Monday, January 17, 2011
Zombies and Shit (review)
I don't really know where to start with this book. I was really looking forward to it. I'm not a huge zombie fan, and while I love a good horror book, I don't really read all that much horror. But as far as horror goes, this is like those horror movies that are ridiculously over the top, they're not scary, just disturbingly funny.
So, what is this book about? It's about a group of lowlife shitkickers and gutter punks who are dumped in a zombie infested wasteland to participate in a reality tv show called 'Zombie Survival'. It's pretty full on, with 20 participants featured as main characters, plus minor characters, plus detailed backstories.

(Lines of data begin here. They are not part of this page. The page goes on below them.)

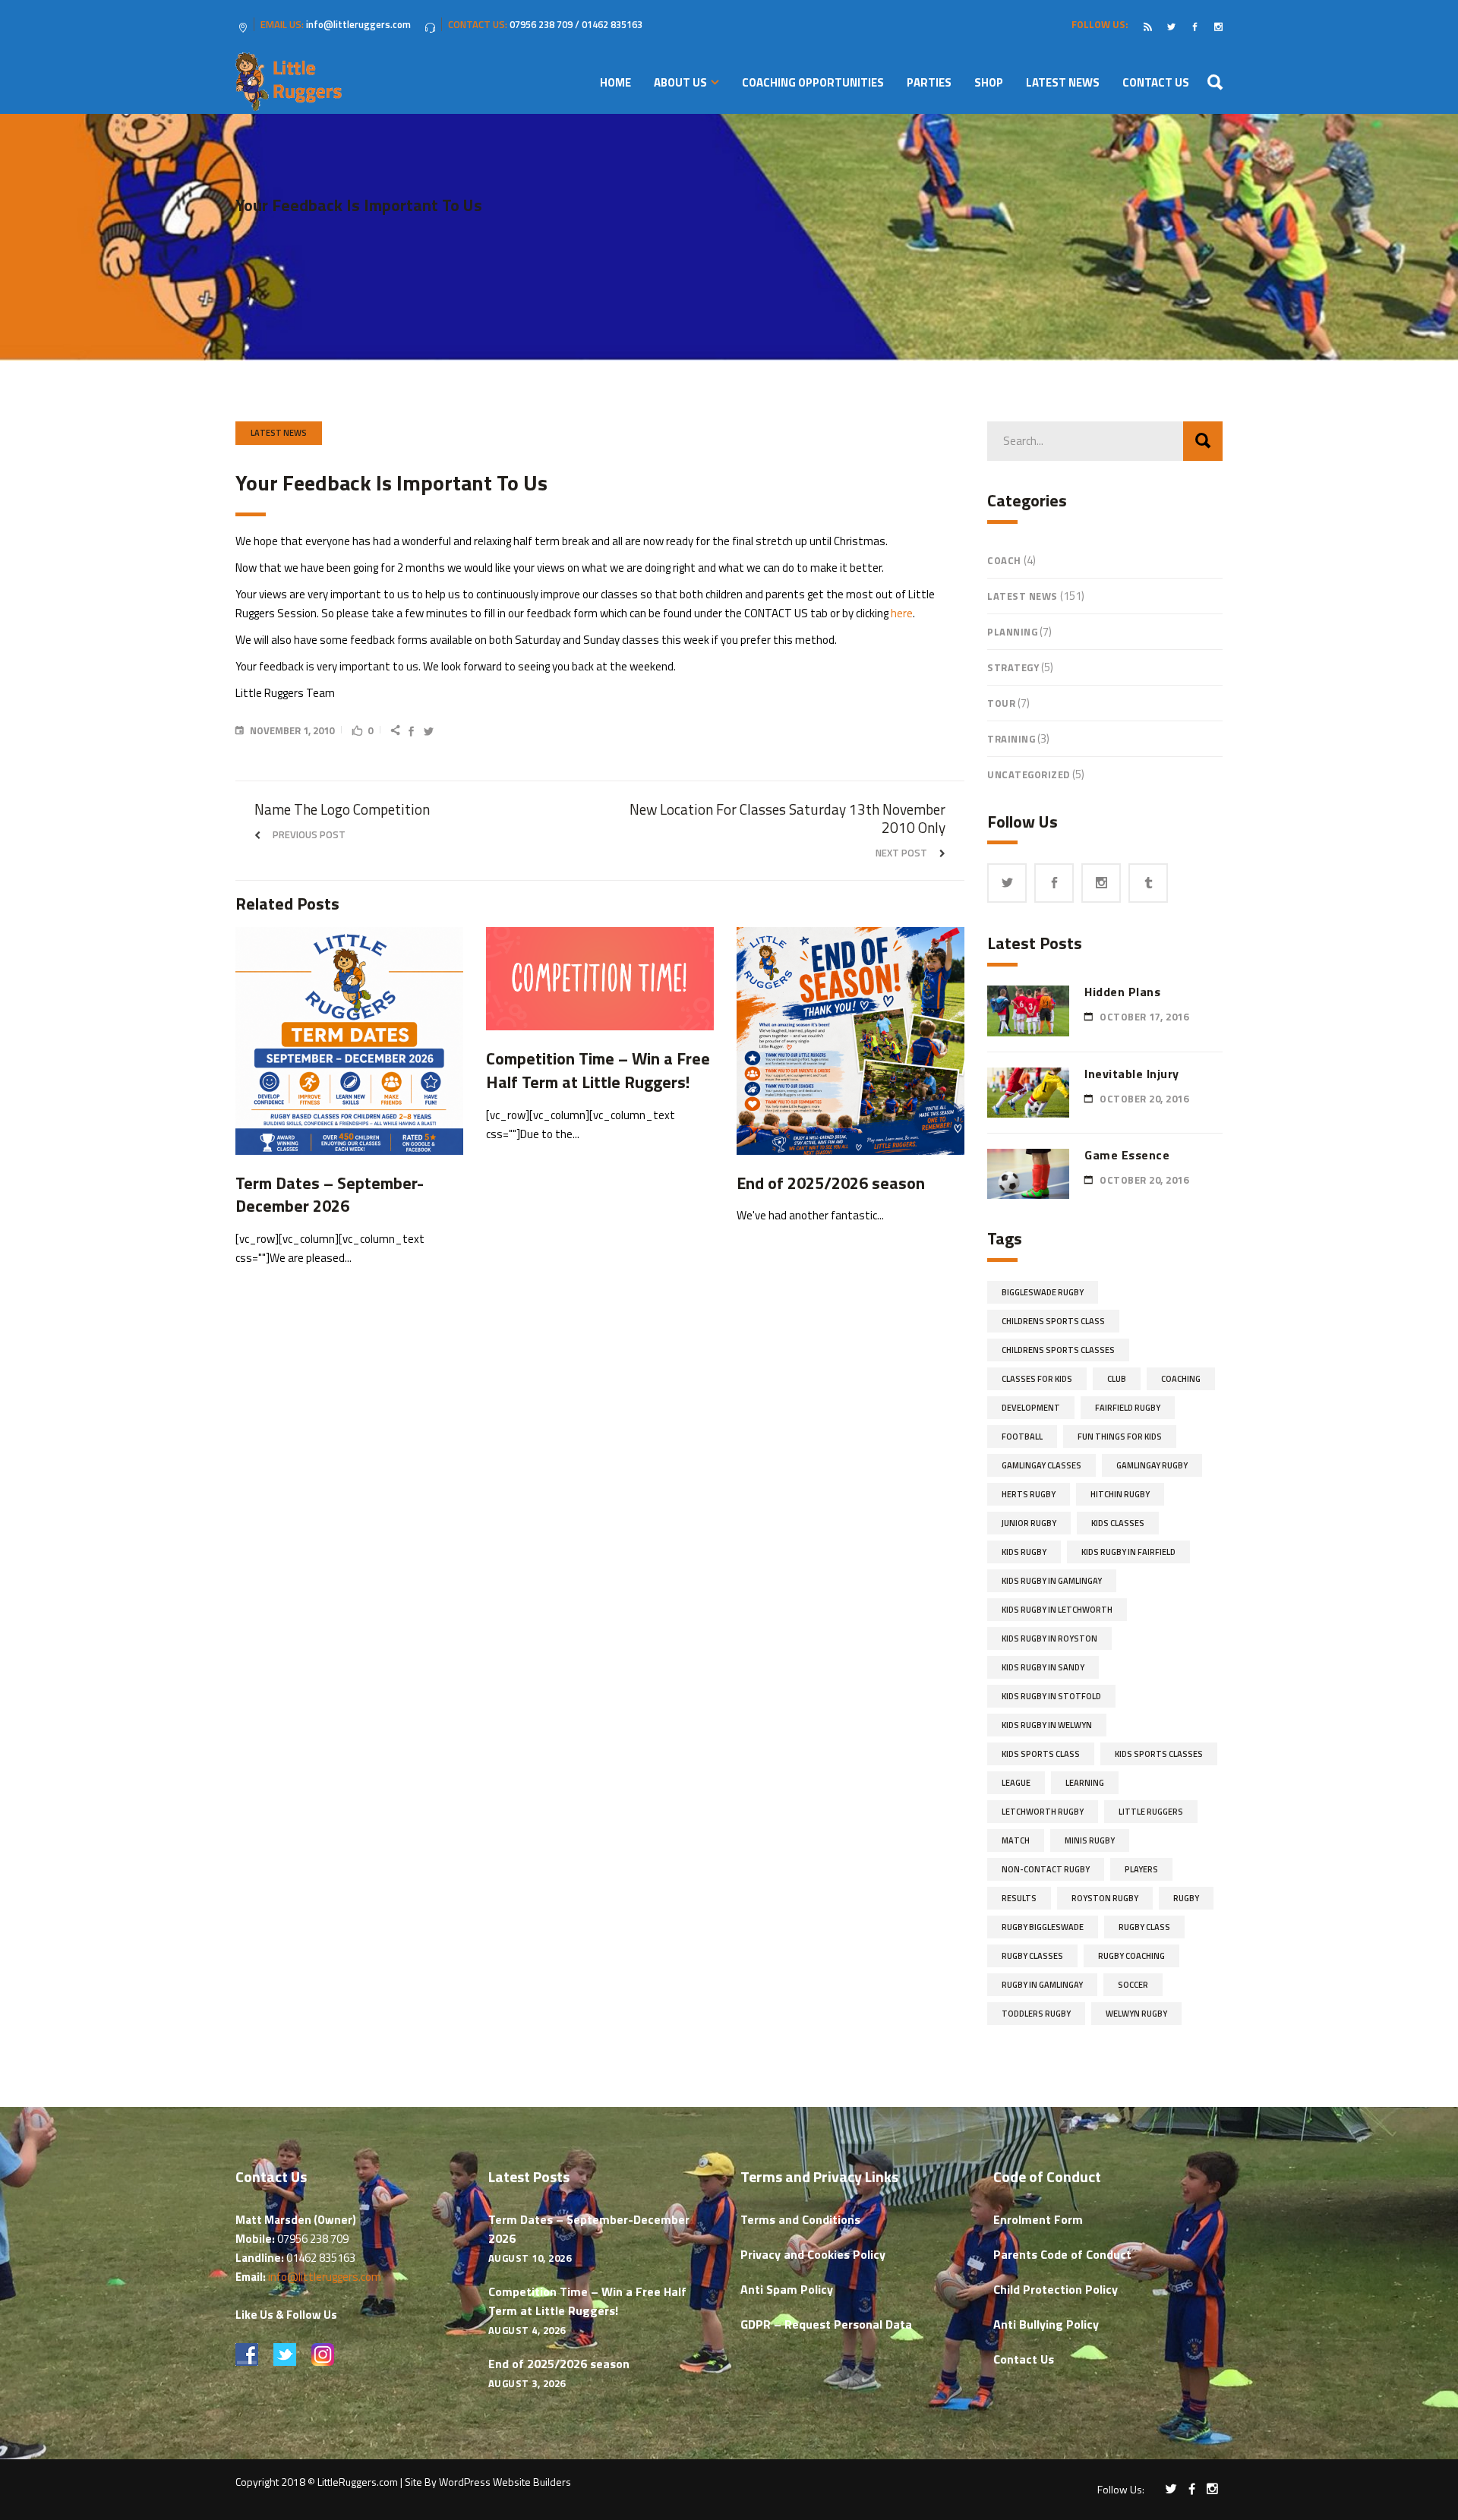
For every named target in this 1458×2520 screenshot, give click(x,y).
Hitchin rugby (1120, 1494)
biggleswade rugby (1043, 1292)
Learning (1084, 1783)
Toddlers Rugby (1036, 2013)
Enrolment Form (1038, 2219)
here (902, 613)
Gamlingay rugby (1152, 1465)
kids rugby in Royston (1049, 1638)
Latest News (279, 433)
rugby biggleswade (1043, 1927)
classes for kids (1037, 1379)
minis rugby (1090, 1840)
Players (1141, 1869)
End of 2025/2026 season (559, 2363)
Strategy (1013, 667)
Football (1022, 1436)
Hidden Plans (1122, 991)
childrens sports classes (1058, 1350)
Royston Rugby (1104, 1898)
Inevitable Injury (1131, 1073)
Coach (1004, 560)
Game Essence (1126, 1155)
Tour (1001, 703)
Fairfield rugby (1127, 1408)
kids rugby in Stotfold (1051, 1696)
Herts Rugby (1029, 1494)
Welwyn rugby (1136, 2013)
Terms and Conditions (800, 2219)
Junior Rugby (1029, 1523)
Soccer (1133, 1985)
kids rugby (1024, 1552)
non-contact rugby (1046, 1869)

I think what really separates this book from all the other zombie books around is the characters and backstories. Mellick has built up a corrupt post-apocalypse world where the majority of the world's population lives on an island called Neo New York. It's divided into four quadrants; Platinum, Gold, Silver and Copper. And that's pretty much how class is divided in the city. The show takes its contestants from copper and uses them to entertain the citizens of the other quadrants. This season of the show, however, contains contestants that are far more interesting than past seasons, with mercenary punks, androids and immortal lizard/humanoid creatures. Even the average contestants show a determination that exceeds expectations.
The concept is fascinating, and the action is brutally entertaining. And the stories that unfold are genuinely thought-provoking. From this book comes issues of race, class and corruption. Why save the world, when the guys in control have their every need catered for. There were parts in the book where I wanted to stop reading, or to just skip over them (I'll just skim over Gogo's story...) due to the graphic fetishised nature the story had adopted. But I guess that sort of stuff just works as a reminder that this book is a zombie book, and it's fucking hardcore. So I think a lot of people who don't read much horror/bizarro would probably cower away from this book, if you can trek your way through the disturbing parts, it's well worth the read. It's what you'd expect from a book called 'Zombies and Shit', but it's got that something else to it that is tragically sad, that the plight of humankind in the event of disaster is inherently futile. Carlton Mellick III certainly knows how to shock, but he also knows how to twist a seemingly self-indulgent story towards larger themes.